Stanford Medicine Unplugged (formerly SMS Unplugged) is a forum for students to chronicle their experiences in medical school. The student-penned entries appear on Scope once a week during the academic year; the entire blog series can be found in the Stanford Medicine Unplugged category.
On my medicine sub-internship, I took care of an elderly man who was a retired military surgeon. When he first came into the hospital, mentally altered from an underlying infection, he was irascible and unpleasant towards many staff members, swatting their hands away as they attempted to draw blood for lab tests.
As the infection came under control, the shell of rage fell away to a quiet dissatisfaction. The bed was hard and pressing on a sore on his sacrum, but it was painful to move and so he denied the frequent turning recommended by his nurses to ease the progression of the ulcer. He was often incontinent of urine and thus preferred to have a urinary catheter, though the discomfort it caused often made him pull it out. It would be easy, to the hurried clinician, to write this person off as a difficult patient, one whose complaints may drain the energy from an already exhausted doctor.
But this man was all too familiar to me.
A few months ago, I lost my grandfather, a renowned cancer surgeon in India, after a bout in the intensive care unit. The lively and generous man who cared for his entire extended family became, during those brief weeks of suffering, sometimes moody and difficult to appease. Altered by delirium and nagging pain, he expressed frustration towards the people who were trying to help him. He constantly fixated on the thought that he had a malignancy in his lungs, despite multiple negative tests.
But I know that beneath the fragile skin of illness was the magnanimous grandfather, the hawk-eyed surgeon, the unrelenting teacher. That person emerged in glimmers: a sudden conversation about advances in oncologic practice, moments of deep concern for the well-being of his family members, and the clarity with which he described that he would not want to end his life on a ventilator and that he had lived fully and proudly. The last moments with him made me viscerally aware of the eagerness with which family members waited for daily news of their loved ones’ progress, or the importance of tiny details of their care (the number of milliliters of fluid drained from his lungs by the pigtail catheter, or how many spoons of broth he had eaten overnight.)
After my patient’s infection cleared, the scans of his lungs revealed some spots.

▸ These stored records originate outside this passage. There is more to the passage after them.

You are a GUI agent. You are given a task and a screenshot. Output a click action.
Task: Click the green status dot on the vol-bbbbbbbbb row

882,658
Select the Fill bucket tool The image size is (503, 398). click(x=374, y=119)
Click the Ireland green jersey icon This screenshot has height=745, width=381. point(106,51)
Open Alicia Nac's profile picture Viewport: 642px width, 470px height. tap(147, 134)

After calling his wife and son to join us in the hospital, we discussed what the patient would like to do about this finding. Again, his mental status seemed to wax and wane, but one thing was clear — he wanted to know what was wrong. In a seventy-five year old with a significant history of smoking cigarettes, now coming to us with slow-growing spots in his lungs, the diagnosis was not a surprise to anyone: lung cancer. In my grandfather’s obsessive fear was this patient’s reality. And we certainly felt the irony of a man now riddled with the same disease that he once excised from other people’s lungs.
It took only two days to cure the patient’s infection, but many more to decide to do nothing. First he received full body imaging. Then the imaging revealed areas of metastasis, which resulted in a needle biopsy of one such area. This biopsy didn’t yield enough cells to make a clear diagnosis, but further biopsies would risk compromising nerve function. Ultimately, he and his wife decided that palliative care would be the best option to ease his suffering and to best enjoy his remaining time. He would go next to a long-term facility that could care for him, and spend some time in the hospital awaiting this placement.
You may think that the remainder of the time was a waste, time spent waiting, deferring, not healing. But I didn’t feel it so. Care was given in the interim: in the daily phone calls I would make to his wife, to update her on progress big and small (a new cream for a skin fungus, the scheduling of a bone biopsy), in the courtesy of rounding on a patient who had no new updates and in addressing him as “Doctor” and stopping to listen to his anecdotes of surgical history, or in the careful perusal of his full-body imaging to point out the many places on the map of his body where the cancer had spread, where the tissue lit up like stars against the curtain sky, and to swallow the pause, to hand over a tissue to his wife, to process together — his family and our medical team — that this was cancer, spreading cancer, not the neat kind that could be cut out. Acceptance is a slow process in which disbelief is leached from reality. It requires patience and partnership, which I hope that we gave to him and his family.
The hospital is full of ghosts, and sometimes I see my ghosts in the form of my patients. And perhaps I tend to treat them with more empathy and with a confidence that comes with knowing and living a certain trajectory of illness. Of course knowing is not the only way — imagination is the greatest vessel of empathy — but it forges an intimacy between doctor and patient. I was grateful for the opportunity to care for this particular patient and his family.
Amrapali Maitra is a sixth-year MD/PhD student at Stanford studying medical anthropology. This academic year she is based in Kolkata, India, conducting dissertation research on women’s health, poverty, and gender-based violence. Amrapali grew up in New Zealand and Texas, and she studied history and literature as an undergraduate at Harvard. She is a 2013 Paul and Daisy Soros Fellow.